TASK SET:
• a. Answer these questions about the vendoring thread.
(i) Which version of Guava does gRPC depend on?
(ii) How were the subtasks created?
(iii) According to the thread, what do many modules shade only?
• b. Retype the passage from the vendoring thread, starting at "On Tue, Oct 23, 2018 at 9:05" and ending at "on Guava 19.".

TEXT SEGMENT:
──────────────────────────────

Would also keep it simple and optimize for the JAR size only if necessary.

On 24.10.18 00:06, Kenneth Knowles wrote:
I think it makes sense for each vendored dependency to be self-contained as much as possible. It should keep it fairly simple. Things that cross their API surface cannot be hidden, of course. Jar size is not a concern IMO.

Kenn

On Tue, Oct 23, 2018 at 9:05 AM Lukasz Cwik <[email protected] <mailto:[email protected]>> wrote:

    How should we handle the transitive dependencies of the things we
    want to vendor?

    For example we use gRPC which depends on Guava 20 and we also use
    Calcite which depends on Guava 19.

    Should the vendored gRPC/Calcite/... be self-contained so it
    contains all its dependencies, hence vendored gRPC would contain
    Guava 20 and vendored Calcite would contain Guava 19 (both under
    different namespaces)?
    This leads to larger jars but less vendored dependencies to maintain.

    Or should we produce a vendored library for those that we want to
    share, e.g. Guava 20 that could be reused across multiple vendored
    libraries?
    Makes the vendoring process slightly more complicated, more
    dependencies to maintain, smaller jars.

    Or should we produce a vendored library for each dependency?
    Lots of vendoring needed, likely tooling required to be built to
    maintain this.




    On Tue, Oct 23, 2018 at 8:46 AM Kenneth Knowles <[email protected]
    <mailto:[email protected]>> wrote:

        I actually created the subtasks by finding things shaded by at
        least one module. I think each one should definitely have an on
        list discussion that clarifies the target artifact, namespace,
        version, possible complications, etc.

        My impression is that many many modules shade only Guava. So for
        build time and simplification that is a big win.

──────────────────────────────

MATERIAL PROVIDED:
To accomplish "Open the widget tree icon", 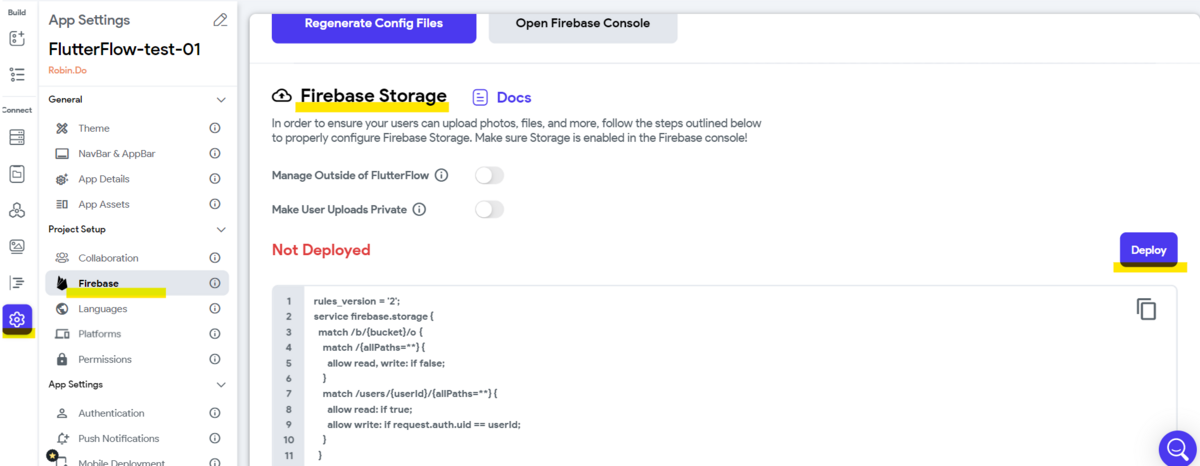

──────────────────────────────

ANSWERS FOR THE EXERCISE:
• a.
(i) Guava 20
(ii) By finding things shaded by at least one module
(iii) Guava

• b.
On Tue, Oct 23, 2018 at 9:05 AM Lukasz Cwik <[email protected] <mailto:[email protected]>> wrote:

    How should we handle the transitive dependencies of the things we
    want to vendor?

    For example we use gRPC which depends on Guava 20 and we also use
    Calcite which depends on Guava 19.